» Instructions for the task: Render the data below as a numbered list, omitting every blank line.
* * * *
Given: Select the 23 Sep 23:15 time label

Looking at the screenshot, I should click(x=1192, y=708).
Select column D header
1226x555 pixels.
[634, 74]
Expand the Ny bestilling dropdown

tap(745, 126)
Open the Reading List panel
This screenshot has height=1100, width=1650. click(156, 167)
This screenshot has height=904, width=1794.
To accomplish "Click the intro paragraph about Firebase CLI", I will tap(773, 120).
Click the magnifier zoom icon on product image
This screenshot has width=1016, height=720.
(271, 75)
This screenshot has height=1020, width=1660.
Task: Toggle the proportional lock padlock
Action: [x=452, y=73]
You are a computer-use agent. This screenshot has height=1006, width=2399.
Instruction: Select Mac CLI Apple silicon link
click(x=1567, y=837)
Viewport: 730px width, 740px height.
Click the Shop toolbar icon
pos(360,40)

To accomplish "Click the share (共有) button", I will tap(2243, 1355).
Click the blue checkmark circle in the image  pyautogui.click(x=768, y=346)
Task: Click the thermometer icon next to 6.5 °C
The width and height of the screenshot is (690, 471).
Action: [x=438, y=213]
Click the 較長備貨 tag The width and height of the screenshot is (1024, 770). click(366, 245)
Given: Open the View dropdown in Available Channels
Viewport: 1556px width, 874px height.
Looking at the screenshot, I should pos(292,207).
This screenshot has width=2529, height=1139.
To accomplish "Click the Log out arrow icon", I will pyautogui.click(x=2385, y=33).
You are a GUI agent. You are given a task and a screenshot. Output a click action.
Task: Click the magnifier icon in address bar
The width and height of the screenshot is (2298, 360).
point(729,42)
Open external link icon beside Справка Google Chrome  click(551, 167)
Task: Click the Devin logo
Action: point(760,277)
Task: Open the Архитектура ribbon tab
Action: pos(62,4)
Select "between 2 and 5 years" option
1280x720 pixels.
* * * *
» Written response:
1. Given: Select the 23 Sep 23:15 time label
2. Looking at the screenshot, I should click(x=1192, y=708).
3. Select column D header
4. 1226x555 pixels.
5. [634, 74]
6. Expand the Ny bestilling dropdown
7. tap(745, 126)
8. Open the Reading List panel
9. This screenshot has height=1100, width=1650. click(156, 167)
10. This screenshot has height=904, width=1794.
11. To accomplish "Click the intro paragraph about Firebase CLI", I will tap(773, 120).
12. Click the magnifier zoom icon on product image
13. This screenshot has width=1016, height=720.
14. (271, 75)
15. This screenshot has height=1020, width=1660.
16. Task: Toggle the proportional lock padlock
17. Action: [x=452, y=73]
18. You are a computer-use agent. This screenshot has height=1006, width=2399.
19. Instruction: Select Mac CLI Apple silicon link
20. click(x=1567, y=837)
21. Viewport: 730px width, 740px height.
22. Click the Shop toolbar icon
23. pos(360,40)
24. To accomplish "Click the share (共有) button", I will tap(2243, 1355).
25. Click the blue checkmark circle in the image  pyautogui.click(x=768, y=346)
26. Task: Click the thermometer icon next to 6.5 °C
27. The width and height of the screenshot is (690, 471).
28. Action: [x=438, y=213]
29. Click the 較長備貨 tag The width and height of the screenshot is (1024, 770). click(366, 245)
30. Given: Open the View dropdown in Available Channels
31. Viewport: 1556px width, 874px height.
32. Looking at the screenshot, I should pos(292,207).
33. This screenshot has width=2529, height=1139.
34. To accomplish "Click the Log out arrow icon", I will pyautogui.click(x=2385, y=33).
35. You are a GUI agent. You are given a task and a screenshot. Output a click action.
36. Task: Click the magnifier icon in address bar
37. The width and height of the screenshot is (2298, 360).
38. point(729,42)
39. Open external link icon beside Справка Google Chrome  click(551, 167)
40. Task: Click the Devin logo
41. Action: point(760,277)
42. Task: Open the Архитектура ribbon tab
43. Action: pos(62,4)
44. Select "between 2 and 5 years" option
45. 1280x720 pixels.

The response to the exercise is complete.